[...]
>>
>> Now you've lost me. What are the back traces? and now does one
>> reasonably reproduce? Are you trying to advocate here for [2] to be
>> reviewed/accepted?
>
> Sorry for that. Unfortunately back trace was only emailed in the first version
> of series [3]. The reproducer is there too.
>
> I'm not here for [2]. It addresses a different issue. However I want to
> make some progress on that series too.
>
> [3]
https://www.redhat.com/archives/libvir-list/2017-September/msg01006.html
>
Ahh, sigh... I should have been more "proactive" in ensuring that I had
gone back through the above test when two of the patches I had posted
related to the changes in this code were not ACK'd. Those two patches are:
https://www.redhat.com/archives/libvir-list/2017-November/msg00296.html
and
https://www.redhat.com/archives/libvir-list/2017-November/msg00297.html
What those did was perform the Unref from libvirtd as soon as the
AddServer or AddProgram added to the respective hash table (and of
course incr the refcnt). The result is the Unref for each was done
*prior* to the virNetDaemonClose and prior to the virStateCleanup which
solves the late run after Close when Dispose runs.
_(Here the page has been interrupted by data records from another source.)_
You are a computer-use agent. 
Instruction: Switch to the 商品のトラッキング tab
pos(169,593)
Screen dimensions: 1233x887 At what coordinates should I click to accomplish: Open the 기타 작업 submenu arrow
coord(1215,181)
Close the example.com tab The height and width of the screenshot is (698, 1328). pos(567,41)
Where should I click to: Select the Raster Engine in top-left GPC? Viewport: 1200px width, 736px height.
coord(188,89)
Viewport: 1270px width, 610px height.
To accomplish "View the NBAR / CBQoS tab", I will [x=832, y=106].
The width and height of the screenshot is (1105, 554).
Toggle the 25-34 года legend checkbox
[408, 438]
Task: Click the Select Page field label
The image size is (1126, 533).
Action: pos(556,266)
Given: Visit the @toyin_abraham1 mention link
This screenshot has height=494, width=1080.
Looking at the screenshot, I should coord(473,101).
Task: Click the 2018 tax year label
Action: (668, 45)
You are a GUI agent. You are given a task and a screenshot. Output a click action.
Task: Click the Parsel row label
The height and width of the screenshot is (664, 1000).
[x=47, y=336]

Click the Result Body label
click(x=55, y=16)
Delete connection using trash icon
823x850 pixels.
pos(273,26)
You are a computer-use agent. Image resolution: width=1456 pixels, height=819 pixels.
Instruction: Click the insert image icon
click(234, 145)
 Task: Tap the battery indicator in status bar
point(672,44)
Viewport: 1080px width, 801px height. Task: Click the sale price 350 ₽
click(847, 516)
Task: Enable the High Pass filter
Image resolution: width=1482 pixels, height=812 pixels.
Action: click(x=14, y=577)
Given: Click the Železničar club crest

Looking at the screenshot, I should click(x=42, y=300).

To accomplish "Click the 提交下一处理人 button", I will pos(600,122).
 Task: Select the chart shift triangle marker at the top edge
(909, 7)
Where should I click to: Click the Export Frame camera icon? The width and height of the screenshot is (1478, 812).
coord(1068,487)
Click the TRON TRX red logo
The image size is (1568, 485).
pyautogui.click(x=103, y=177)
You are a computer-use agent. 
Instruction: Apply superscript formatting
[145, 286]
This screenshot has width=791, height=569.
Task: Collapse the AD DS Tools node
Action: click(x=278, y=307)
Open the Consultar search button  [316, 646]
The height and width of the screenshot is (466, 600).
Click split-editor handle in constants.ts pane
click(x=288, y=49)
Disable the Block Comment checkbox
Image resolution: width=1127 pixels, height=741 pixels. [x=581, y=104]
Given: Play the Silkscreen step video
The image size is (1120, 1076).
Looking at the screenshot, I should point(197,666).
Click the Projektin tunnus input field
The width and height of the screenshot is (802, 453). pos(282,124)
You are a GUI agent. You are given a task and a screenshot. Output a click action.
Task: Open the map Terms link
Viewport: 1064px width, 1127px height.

What jiggled my memory on this was today there was an OFTC IRC posting
regarding a virt-manager crash (see pastebin from cbosdonnat at
http://paste.opensuse.org/44522138) as a result of incorrect ordering of
daemon unref and running virStateCleanup. A copy/paste of the
subsequent conversation is:
<cbosdonnat> I'm seeing a crash here when libvirtd is stopping and a
client (namely virt-manager) calls
networkConnectNetworkEventDeregisterAny().... is it OK to just goto
cleanup if the driver is NULL in that function?
<danpb> cbosdonnat: you mean the driver is being torn down in
virStateCleanup ? and an API is still allowed to be run ?
<cbosdonnat> danpb, looks like that indeed
<cbosdonnat> where would the API call be rejected otherwise?
<danpb> that seems a much more general problem - we should not call
virStateCleanup until we've killed off all the API worker threads
<danpb> i kind of thought we already did that
<danpb> is it perhaps that we're killing off active clients and as part
of that we're cleaning up events they have registered ?
<cbosdonnat> danpb, here is the backtrace of the crash:
http://paste.opensuse.org/44522138
<cbosdonnat> so seems like that indeed
<danpb> oh yeah, we're killing off clients
<danpb> we need to explicitly be able to kill off clients before
shutting down drivers
<danpb> surprised we've not seen this before to be honest
<danpb> i wonder if some refactoring has introduced this problem recently
<cbosdonnat> are those done in separate threads?
<danpb> i can't rememeber to be honest
<cbosdonnat> I'll chase the order of these then
<cbosdonnat> danpb, the state cleanup happens before the daemon unref...
looks like we'll need to purge the daemon before that
<cbosdonnat> danpb, would that be completely silly to move the client
closing code to virNetServerClose()?
<danpb> that seems pretty sensible to me actually
<danpb> logically they feel related actions
<cbosdonnat> we can keep the unref of them where it is though if it
makes more sense
<cbosdonnat> yep
So yes, the "refactoring" that caused this is commit id '2f3054c22'.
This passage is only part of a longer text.